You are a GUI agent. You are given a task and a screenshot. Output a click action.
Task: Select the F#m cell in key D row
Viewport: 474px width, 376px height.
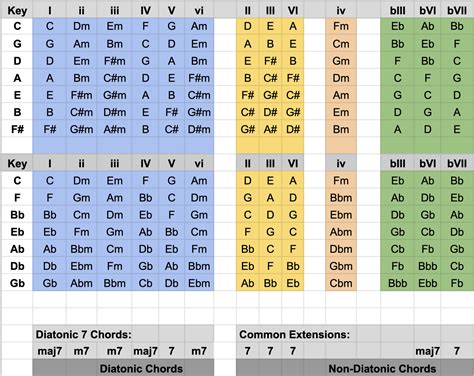[x=114, y=61]
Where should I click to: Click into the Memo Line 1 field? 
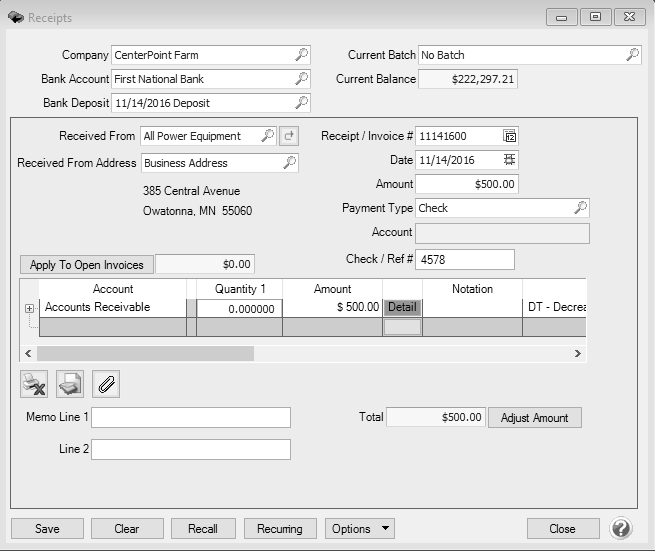pyautogui.click(x=190, y=417)
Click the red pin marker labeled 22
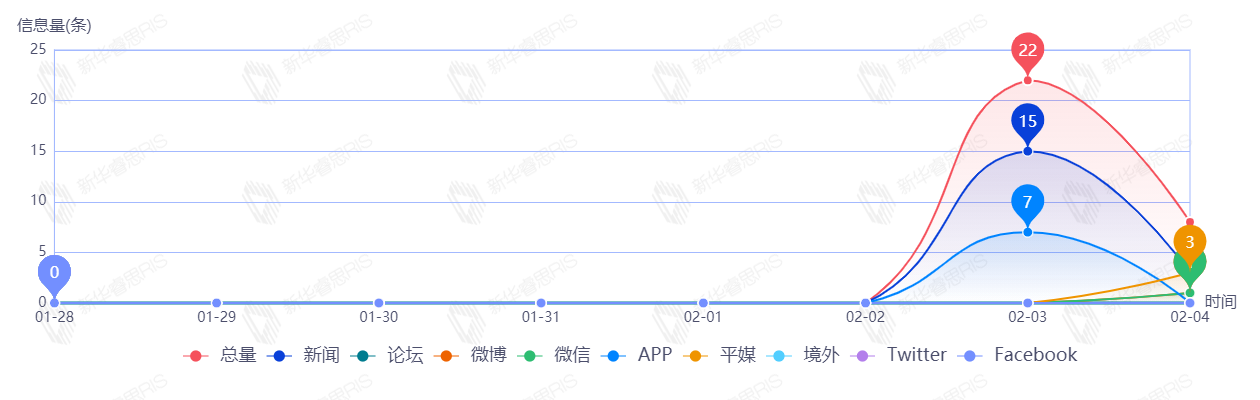1260x400 pixels. pyautogui.click(x=1027, y=50)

────────────────────

## What to do
Can you return every line of the items above unchanged, leaving out the pictures?

## Response
You are a GUI agent. You are given a task and a screenshot. Output a click action.
Task: Select the F#m cell in key D row
Viewport: 474px width, 376px height.
[x=114, y=61]
Where should I click to: Click into the Memo Line 1 field? 
pyautogui.click(x=190, y=417)
Click the red pin marker labeled 22
1260x400 pixels. pyautogui.click(x=1027, y=50)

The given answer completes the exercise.